Skip site navigation (1)Skip section navigation (2)
Date:      Sun, 2 Dec 2007 19:35:36 +1100 (EST)
From:      Bruce Evans <brde@optusnet.com.au>
To:        Kostik Belousov <kostikbel@gmail.com>
Cc:        freebsd-fs@freebsd.org, Don Lewis <truckman@freebsd.org>
Subject:   Re: File remove problem
Message-ID:  <20071202183809.I1560@besplex.bde.org>
In-Reply-To: <20071202055919.GR83121@deviant.kiev.zoral.com.ua>
References:  <20071201215706.B12006@besplex.bde.org> <200712012207.lB1M7oNg015468@gw.catspoiler.org> <20071202055919.GR83121@deviant.kiev.zoral.com.ua>

next in thread | previous in thread | raw e-mail | index | archive | help
On Sun, 2 Dec 2007, Kostik Belousov wrote:

> On Sat, Dec 01, 2007 at 02:07:50PM -0800, Don Lewis wrote:
>> On  1 Dec, Bruce Evans wrote:
>>> On Sat, 1 Dec 2007, Kostik Belousov wrote:
>>
>>>> +static int
>>>> +ffs_isronly(struct ufsmount *ump)
>>>> +{
>>>> +	struct fs *fs = ump->um_fs;
>>>> +
>>>> +	return (fs->fs_ronly);
>>>> +}
>>>> +
>>>
>>> Could be ump->um_fs->fs_ronly.
>>
>> That's the change that I would have made.  A #include for <ufs/ffs/fs.h>
>> would have to be added, which some might argue would be a layering
>> violation.  I'd prefer to avoid the extra indirection.
>
> I would argue that the ufs already knows too much about the ffs. But,
> this seems to be the first explicit reference to the ffs from the ufs
> code. With your approval, see below.

It's more like the fourth:
- ufs_itimes() is a layering violation.  However, with both ffs and ufs
   needing to set timestamps (for ffs, only in ffs_update()), and with
   both ffs and ufs both needing to set IN_* all over the place, it isn't
   clear which layer timstamps belong in.
- ufs_vnops.c now includes ffs_extern.h for some reason (5.2 didn't).
- ufs_gjournal.c includes both ffs_extern.h and fs.h.  It uses ip->i_fs
   a lot to access the superblock in ufs_gjournal_modref().

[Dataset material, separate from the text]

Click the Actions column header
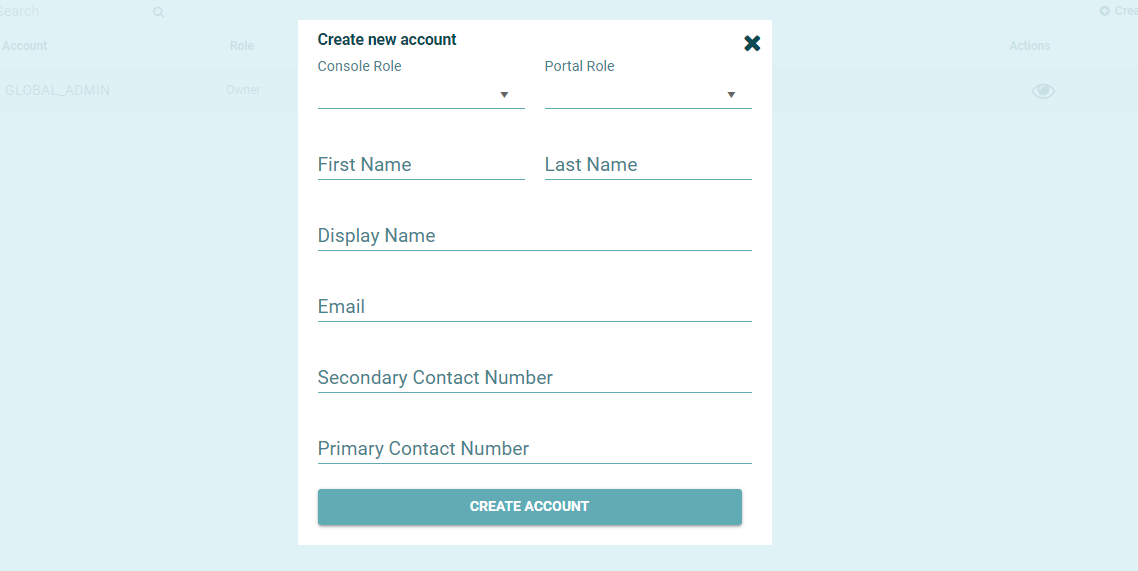 point(1029,46)
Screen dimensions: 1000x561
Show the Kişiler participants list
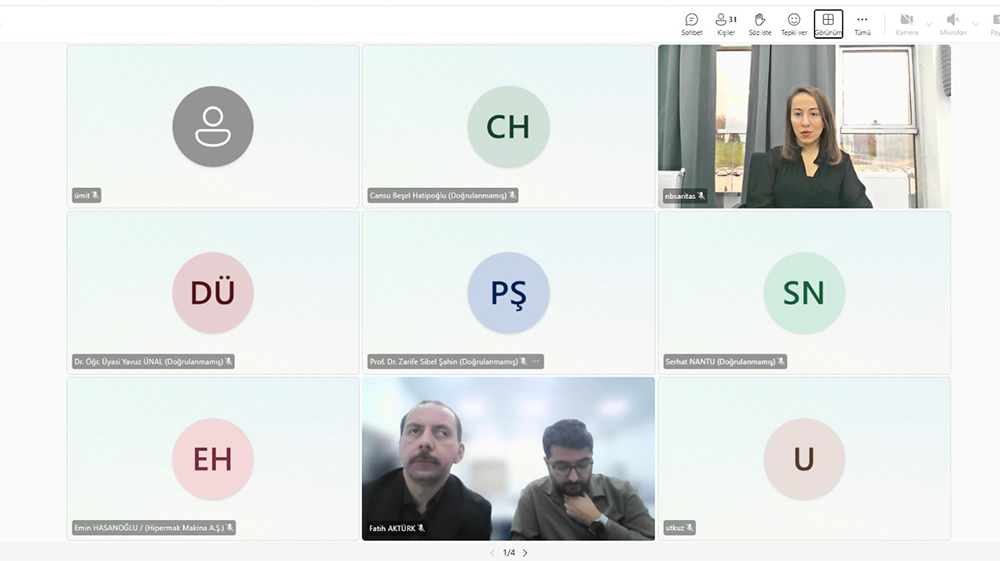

> diff --git a/sys/ufs/ufs/ufs_inode.c b/sys/ufs/ufs/ufs_inode.c
> index 448f436..22e29e9 100644
> --- a/sys/ufs/ufs/ufs_inode.c
> +++ b/sys/ufs/ufs/ufs_inode.c
> @@ -60,6 +60,7 @@ __FBSDID("$FreeBSD: src/sys/ufs/ufs/ufs_inode.c,v 1.69 2007/06/22 13:22:37 kib E
> #ifdef UFS_GJOURNAL
> #include <ufs/ufs/gjournal.h>
> #endif
> +#include <ufs/ffs/fs.h>
>
> /*
>  * Last reference to an inode.  If necessary, write or delete it.

ufs/ffs includes are conventionally separated from ufs/ufs includes by a
blank line.  About 2/3 of the files in ufs/ffs follow this convention.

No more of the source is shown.